Segment Open

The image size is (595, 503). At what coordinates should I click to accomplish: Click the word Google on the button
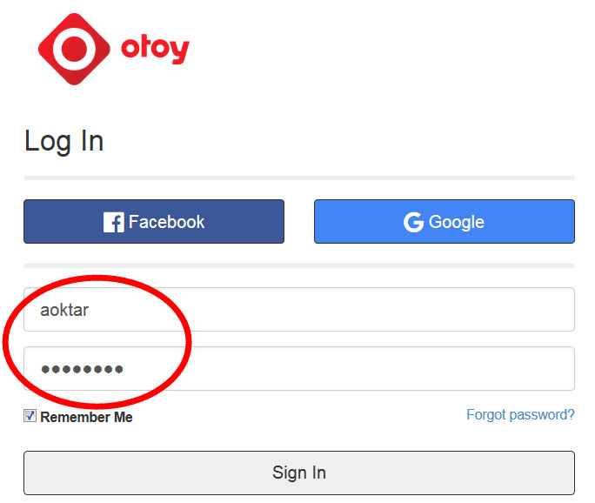click(x=457, y=222)
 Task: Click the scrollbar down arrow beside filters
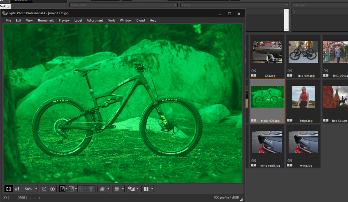click(x=286, y=29)
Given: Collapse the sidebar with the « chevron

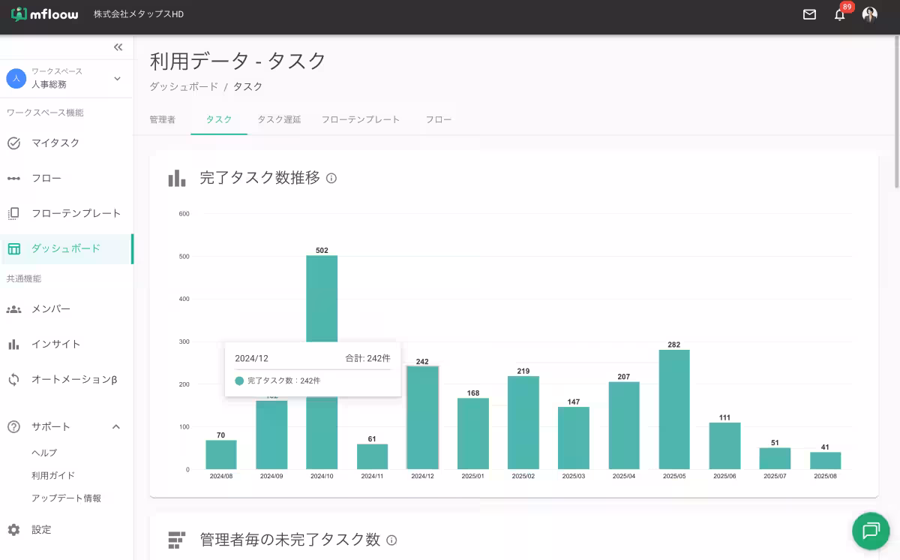Looking at the screenshot, I should pyautogui.click(x=118, y=47).
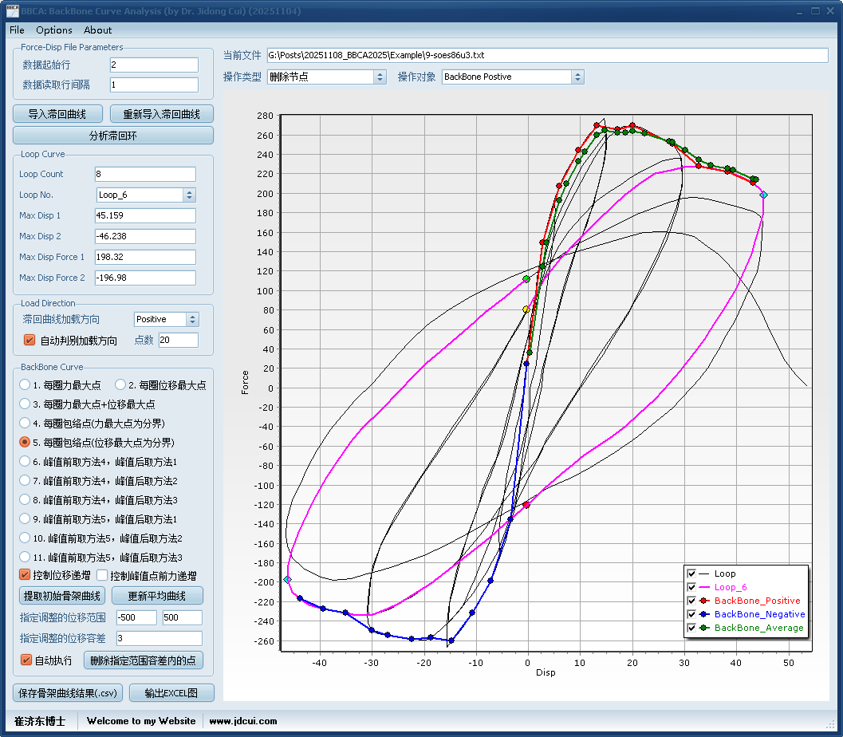Open the Loop No. dropdown
The width and height of the screenshot is (843, 737).
pyautogui.click(x=189, y=195)
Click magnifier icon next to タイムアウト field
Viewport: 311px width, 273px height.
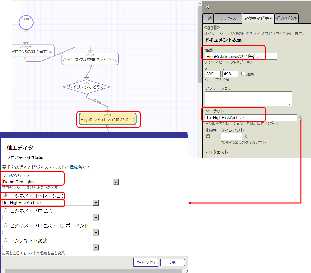click(246, 136)
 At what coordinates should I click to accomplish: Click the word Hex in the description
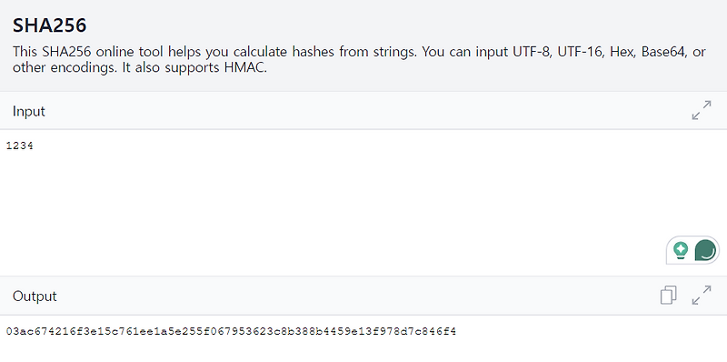[622, 52]
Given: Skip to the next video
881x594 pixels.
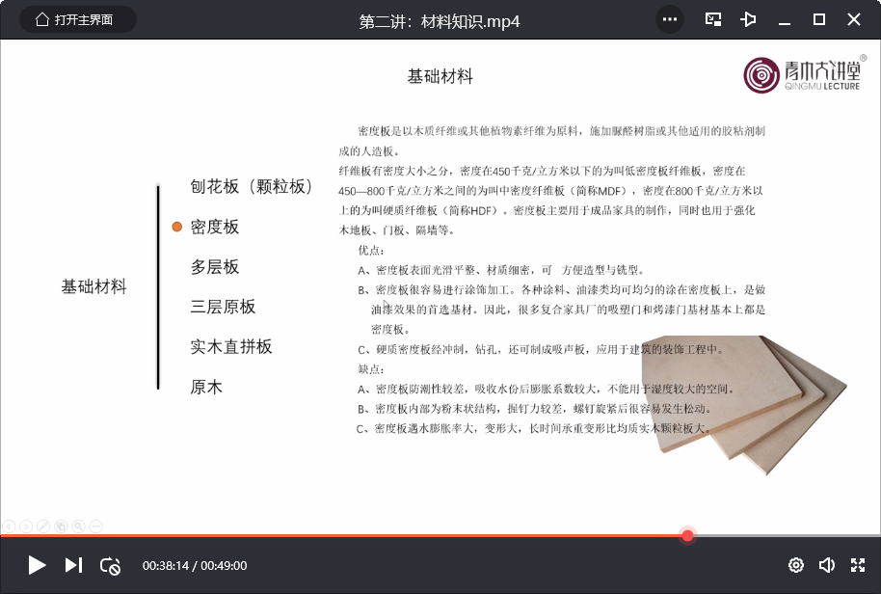Looking at the screenshot, I should [x=73, y=565].
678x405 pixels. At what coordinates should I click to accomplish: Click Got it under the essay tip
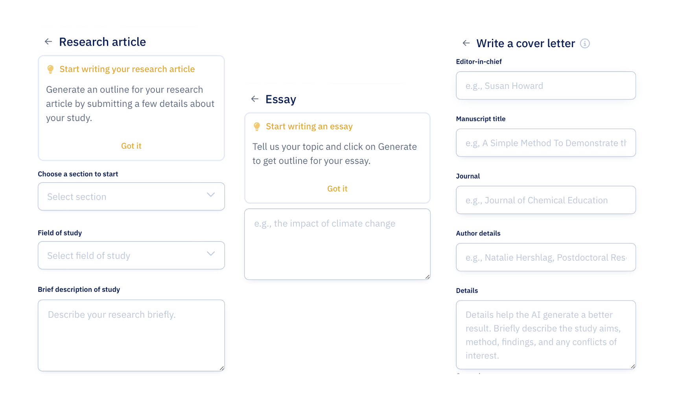pyautogui.click(x=337, y=188)
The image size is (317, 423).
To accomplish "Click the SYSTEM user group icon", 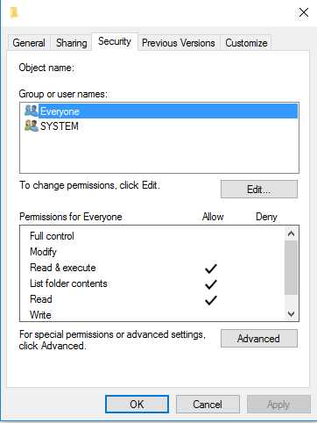I will (32, 125).
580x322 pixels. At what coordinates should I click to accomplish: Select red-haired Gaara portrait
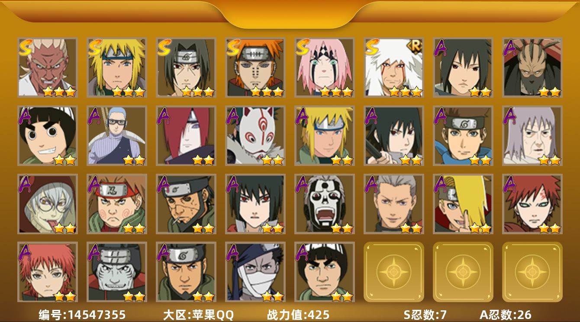[x=532, y=204]
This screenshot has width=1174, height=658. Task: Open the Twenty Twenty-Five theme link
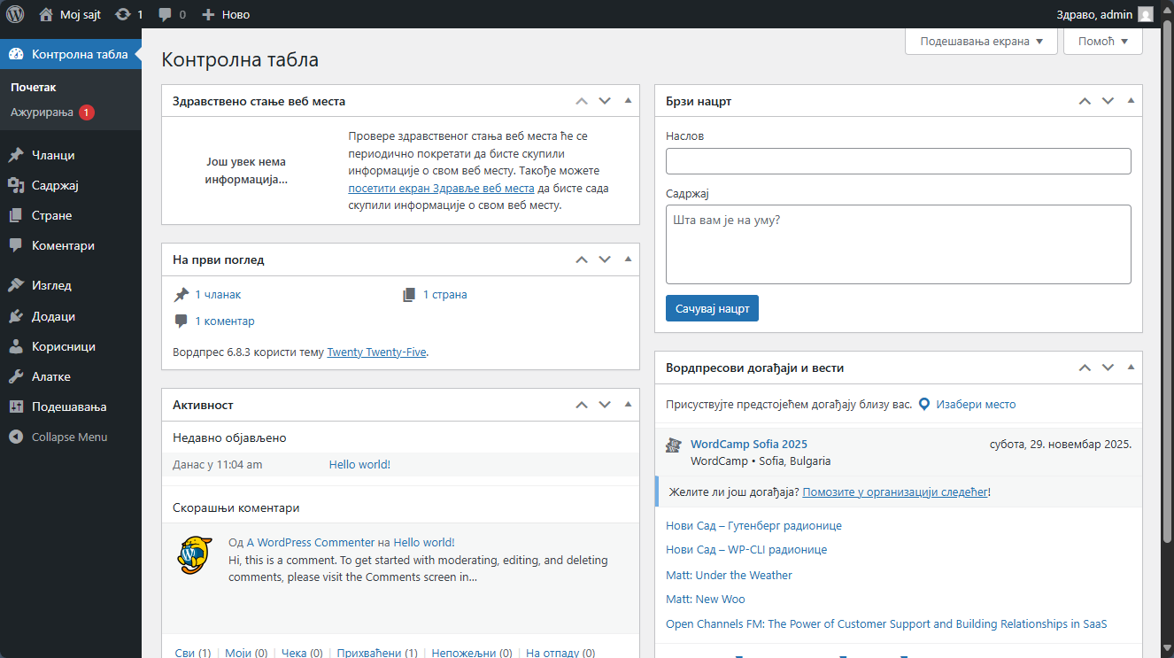[x=376, y=352]
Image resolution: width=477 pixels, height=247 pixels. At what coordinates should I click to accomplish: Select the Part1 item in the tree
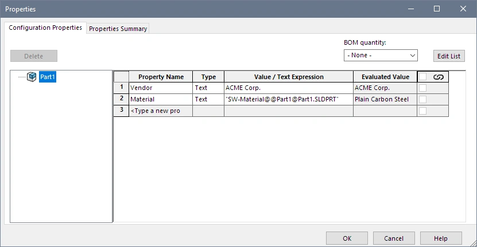(48, 77)
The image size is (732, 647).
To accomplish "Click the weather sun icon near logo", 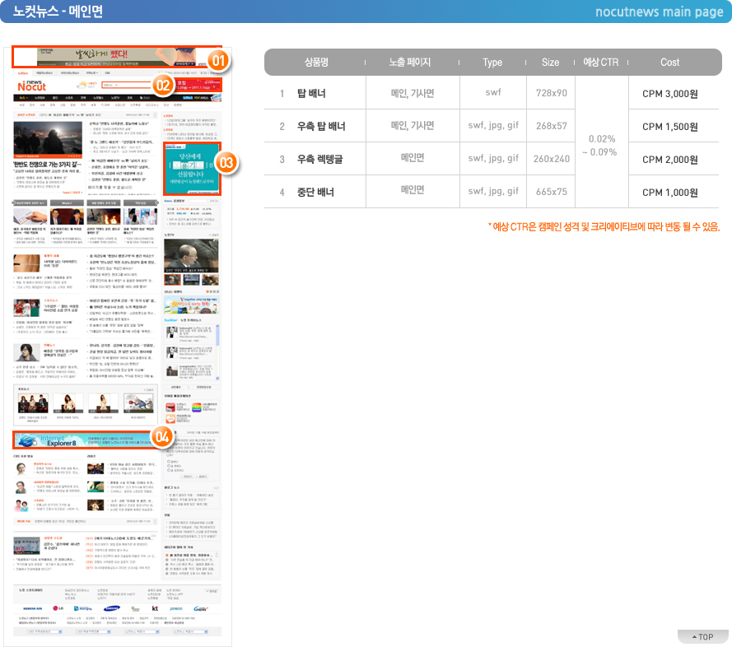I will pos(82,85).
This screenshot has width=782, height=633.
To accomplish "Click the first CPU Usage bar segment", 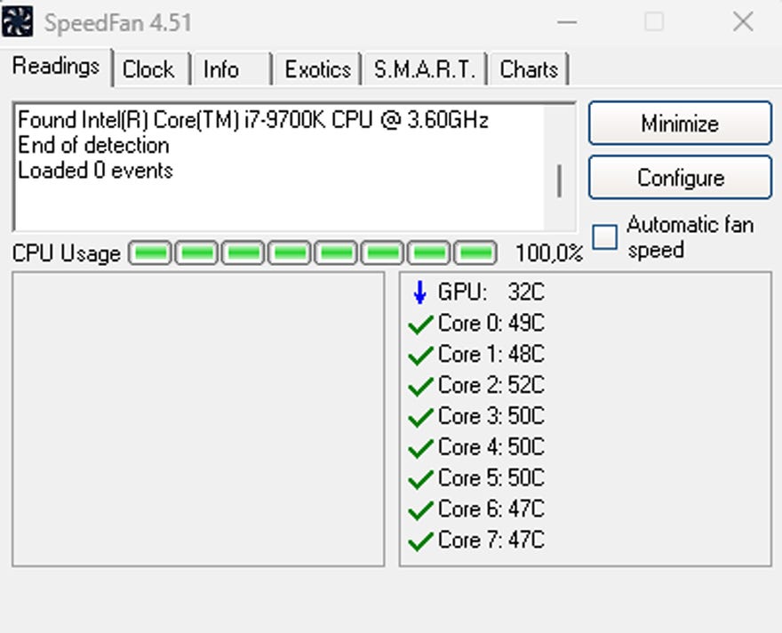I will (x=150, y=253).
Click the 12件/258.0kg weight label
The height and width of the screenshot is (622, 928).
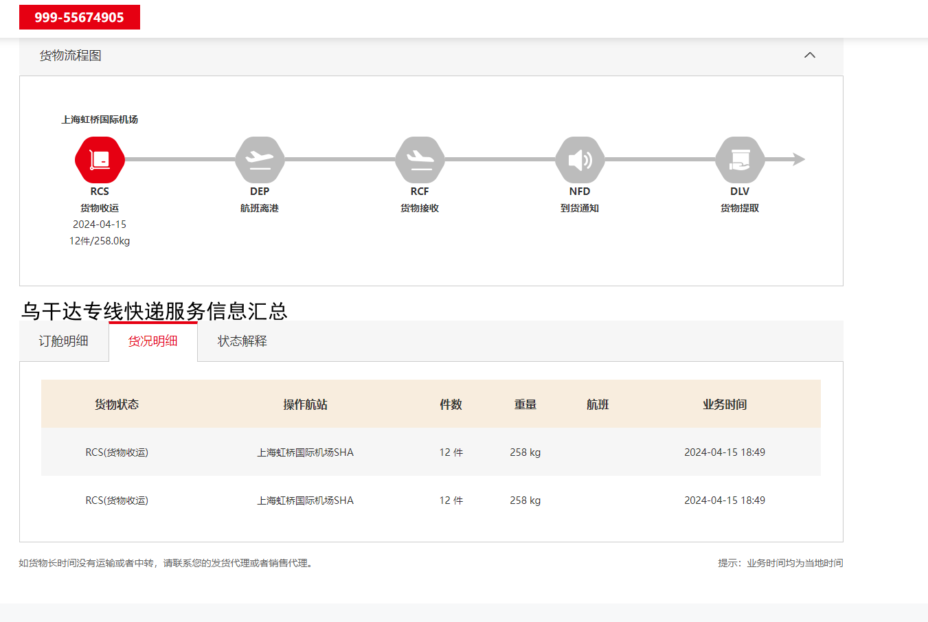tap(100, 240)
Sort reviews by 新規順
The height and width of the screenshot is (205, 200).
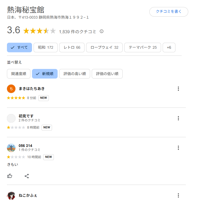coord(45,74)
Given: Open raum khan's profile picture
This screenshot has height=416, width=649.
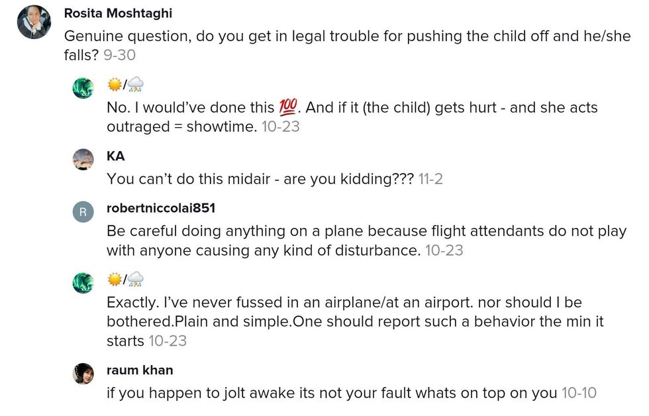Looking at the screenshot, I should pos(83,374).
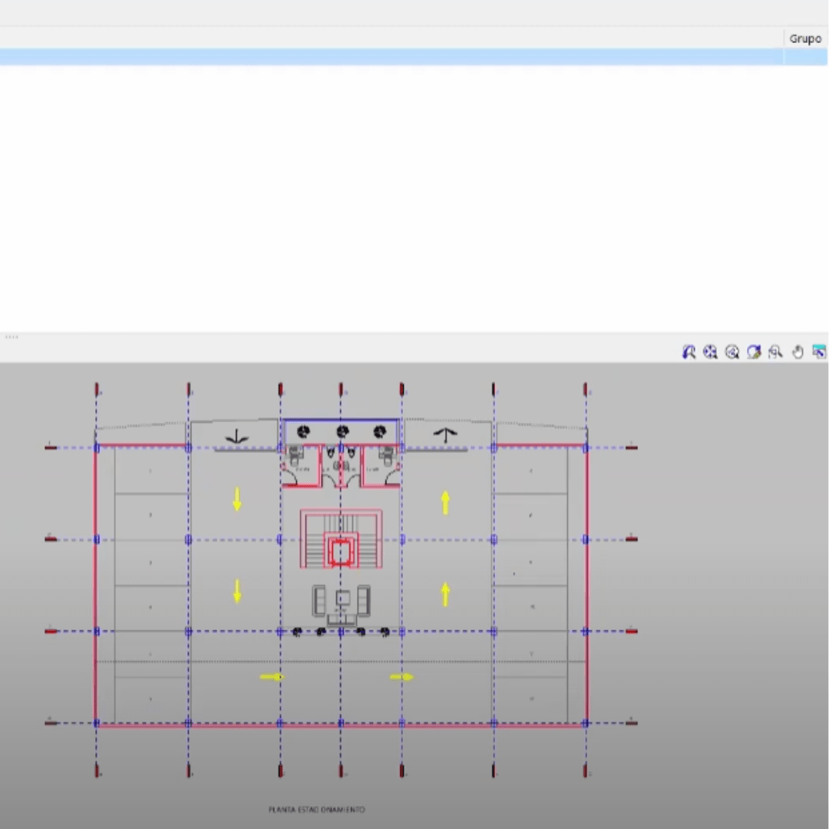The height and width of the screenshot is (829, 829).
Task: Click the zoom extents four-arrows icon
Action: (710, 352)
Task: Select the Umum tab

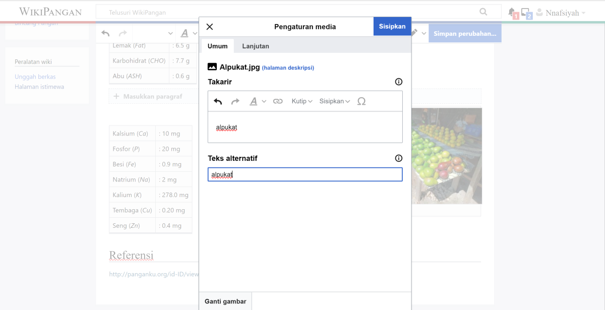Action: click(x=217, y=45)
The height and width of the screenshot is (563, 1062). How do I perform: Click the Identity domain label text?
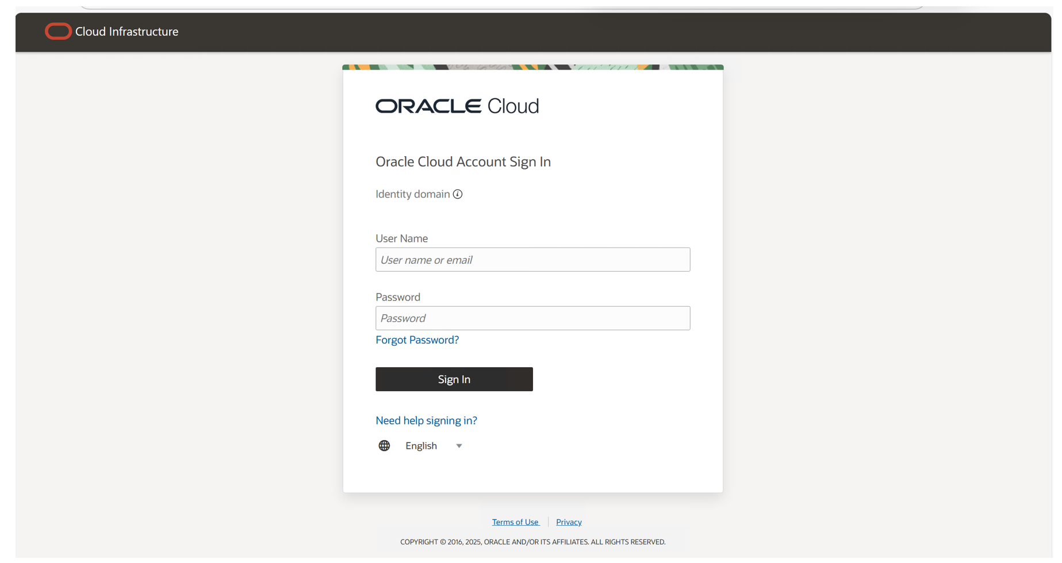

Segment Closed

*What to produce:* Search the data above for the word "label". Copy each line it is in.

*Answer section:*
Click the 12件/258.0kg weight label
The height and width of the screenshot is (563, 1062). How do I perform: Click the Identity domain label text?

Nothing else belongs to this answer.